The highest building in the world; the most expensive watch in history; a private jet with golden seats; a yacht with 100 cabins; a personal library holding thousands of volumes; a bank account with a balance of one million dollars, ten millions, one hundred millions…
And a grave with only one body and two angels questioning its resident.
When death approaches, the dying person fears for the loved ones he is leaving behind lest they should suffer poverty. When death approached the one who loved the Muslim community best, he feared for us that we should have too much. He said: ‘By God, I do not fear poverty for you. What I fear for you is that worldly luxury should be available to you as it was for communities before you, and then you will compete in acquiring it as they competed, and it will be your ruin, as it was their ruin’.
Let us stop for a moment and look at everyone around us, including ourselves. Everyone wants more of what they love most.
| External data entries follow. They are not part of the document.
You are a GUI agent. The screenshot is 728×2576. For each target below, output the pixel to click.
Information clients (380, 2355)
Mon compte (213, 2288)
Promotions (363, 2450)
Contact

One person wants more money, while another wants more children and a third would love to have more servants or subordinates. One woman wants to be invited to every dinner party, while another wants to have more jewellery, or a bigger and fuller wardrobe, or more electronic gadgets. Indeed we are today aiming for greater numbers of people using Twitter or Facebook. Worse than all are those who boast about the number of sins or offences they commit.
It is as God tells mankind in the Qur’an:
This craving for more and more leads us to hurt the feelings of the poor by our arrogance. As the hungry see our extravagance, they feel as if we are trampling upon them. Yet this insatiable thirst for more knows no limit. Prophet Muhammad (peace be upon him) said: ‘If a human being owns a valley full of gold, he would love to have another. Nothing fills his craving except dust, but God accepts the repentance of the one who repents’
Indeed the crave for more is like a cancer that never stops. The whole world will not satisfy the greed of one person. Such ugliness and such madness will never cease. Yet God warns us against being preoccupied with the luxuries of this present life, as He says:
‘Believers! Do not let your riches or your children make you oblivious of the remembrance of God. Those who do so will surely be the losers’.
It is right that anyone who listens to this Qur’anic verse should shudder in fear of being one of the losers. Then listen to the next verse:
‘Give, then, out of what We have provided for you, before death comes to any of you, and then he says, ‘My Lord, if You would grant me a delay for a short while, I would give in charity and be one of the righteous.’
We all need to turn to God saying a sincere prayer to cure us of the greed for more. We need to take the antidote to it, which is to give to others of we have and love. This is certainly a cure that has been well tried.